> _Goal_: Copy out the entries below, switching each "tab" to "page" and changing nothing else. Omit the pictures.

> _Exercise inputs_:

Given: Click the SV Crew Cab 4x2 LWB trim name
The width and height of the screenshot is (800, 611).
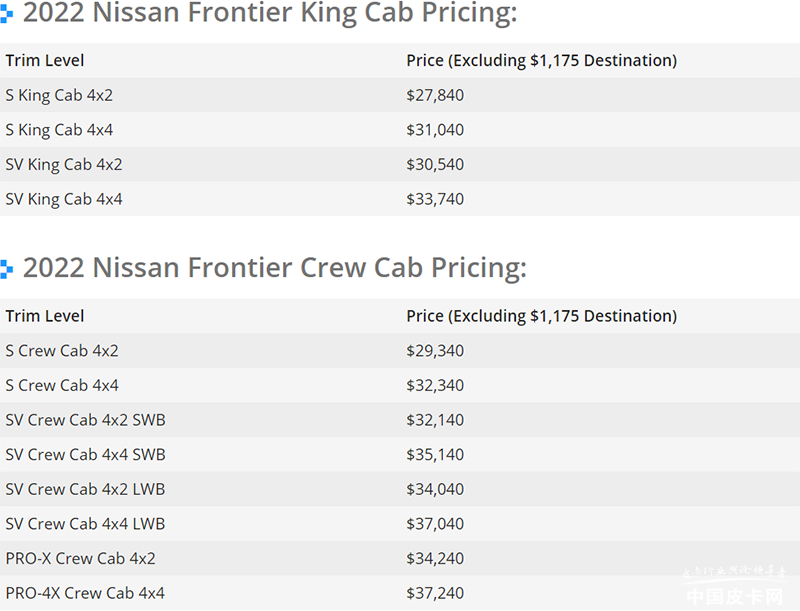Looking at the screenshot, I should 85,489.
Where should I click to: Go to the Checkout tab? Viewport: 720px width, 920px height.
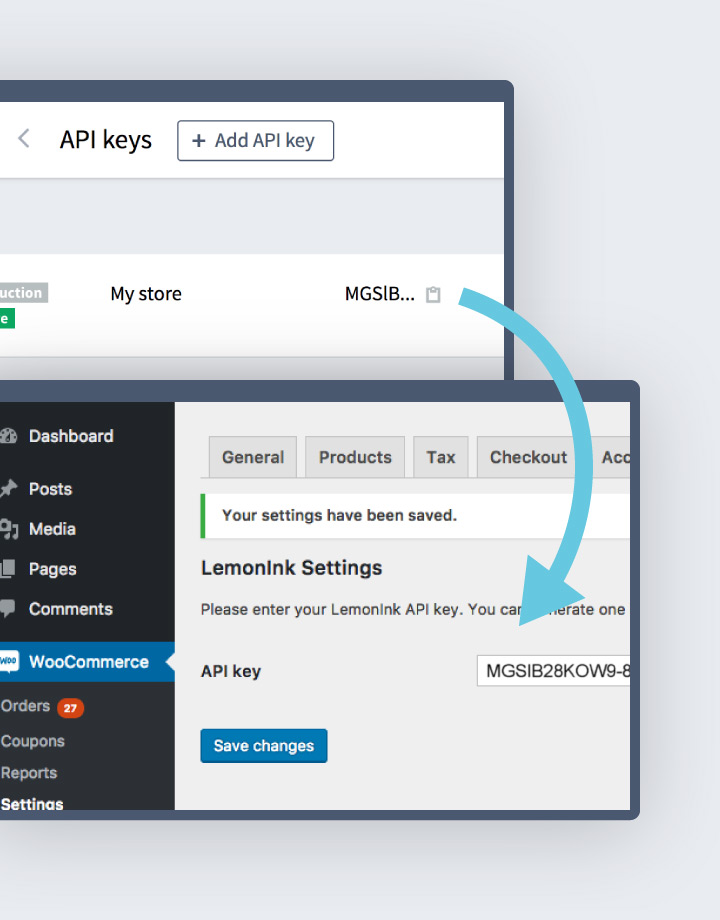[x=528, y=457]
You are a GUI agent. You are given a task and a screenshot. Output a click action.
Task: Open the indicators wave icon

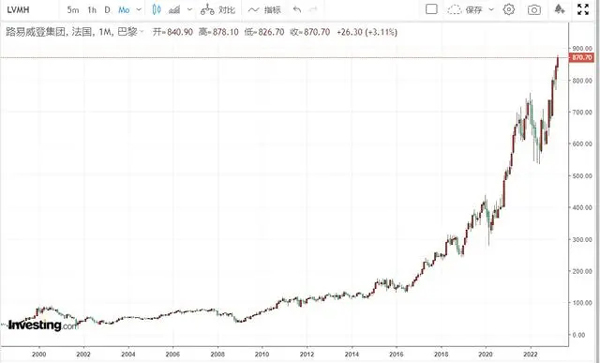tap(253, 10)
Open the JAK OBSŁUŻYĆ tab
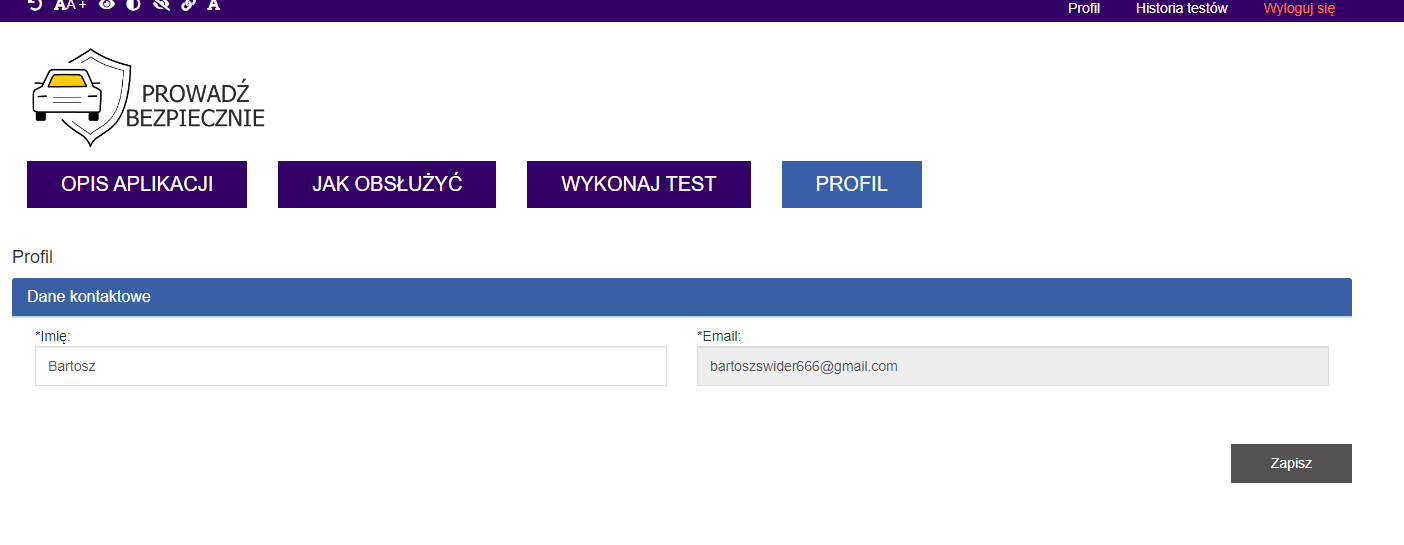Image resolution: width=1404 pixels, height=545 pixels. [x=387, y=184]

> _Written solution_:
Given: Click the SV Crew Cab 4x2 LWB trim name
The width and height of the screenshot is (800, 611).
Looking at the screenshot, I should 85,489.
Where should I click to: Go to the Checkout page? Viewport: 720px width, 920px height.
[x=528, y=457]
You are a GUI agent. You are given a task and a screenshot. Output a click action.
Task: Open the indicators wave icon

tap(253, 10)
Open the JAK OBSŁUŻYĆ page
Image resolution: width=1404 pixels, height=545 pixels. [x=387, y=184]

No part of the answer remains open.